DOCUMENT TEXT:
With the multiple calls to map block for converting the extents, I don't
think the transaction reservation wouldn't be enough anymore since in
the worst case we could be converting atleast (max atomicwrite size / blocksize) 
extents. We need to account for that as well.

> +   if (ret < 0)
> +     return ret;
> +   mapped_len += map->m_len;
> +   map->m_lblk += map->m_len;
> +   map->m_len = m_len - mapped_len;
> + } while (mapped_len < m_len);

> +
> + map->m_lblk = m_lblk;
> + map->m_len = m_len;
> +
> + /*
> +  * We might have done some work in above loop. Let's ensure we query the
> +  * start of the physical extent, based on the origin m_lblk and m_len
> +  * and also ensure we were able to allocate the required range for doing
> +  * atomic write.
> +  */
> + ret = ext4_map_blocks(handle, inode, map, 0);

 Here, We are calling ext4_map_blocks() 3 times uneccessarily even if a
 single complete mapping is found. I think a better approach would be to
 just go for the map_blocks and then decide if we want to split. Also,
 factor out a function to do the zero out. So, somthing like:

  if (((loff_t)map->m_lblk << blkbits) >= i_size_read(inode))
    flags = EXT4_GET_BLOCKS_CREATE;
  else
    flags = EXT4_GET_BLOCKS_IO_CREATE_EXT;

        ret = ext4_map_blocks(handle, inode, map, flags);

        if (map->m_len < m_len) {
          map->m_len = m_len;

                /* do the zero out */
          ext4_zero_mixed_mappings(handle, inode, map);
                ext4_map_blocks(handle, inode, map, 0);

                WARN_ON(!(map->m_flags & EXT4_MAP_MAPPED) || map->m_len < m_len);
        }

 I think this covers the 5 cases you mentioned in the commit message, if
 I'm not missing anything.  Also, this way we avoid the duplication for
 non zero-out cases and the zero-out function can then be resused incase
 we want to do the same for forcealign atomic writes in the future.

OBJECTIVES:
1: From the ext4 review comment, copy the passage starting at "WARN_ON(!(map->m_flags & EXT4_MAP_MAPPED)" and ending at "in the future.".
2: List every identifier in the ext4 review comment that begins with "EXT4_".

DATA SEGMENT:
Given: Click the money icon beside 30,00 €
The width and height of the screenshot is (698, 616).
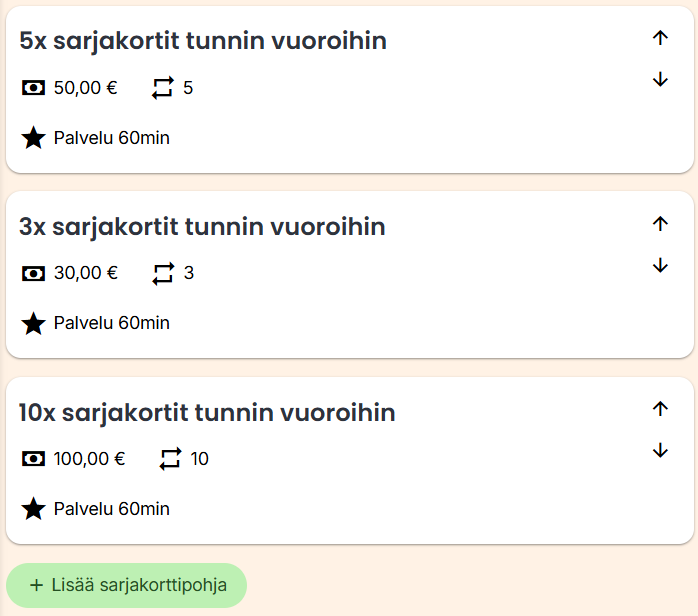Looking at the screenshot, I should pyautogui.click(x=33, y=273).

WRITTEN ANSWERS:
1:
WARN_ON(!(map->m_flags & EXT4_MAP_MAPPED) || map->m_len < m_len);
        }

 I think this covers the 5 cases you mentioned in the commit message, if
 I'm not missing anything.  Also, this way we avoid the duplication for
 non zero-out cases and the zero-out function can then be resused incase
 we want to do the same for forcealign atomic writes in the future.

2:
EXT4_GET_BLOCKS_CREATE
EXT4_GET_BLOCKS_IO_CREATE_EXT
EXT4_MAP_MAPPED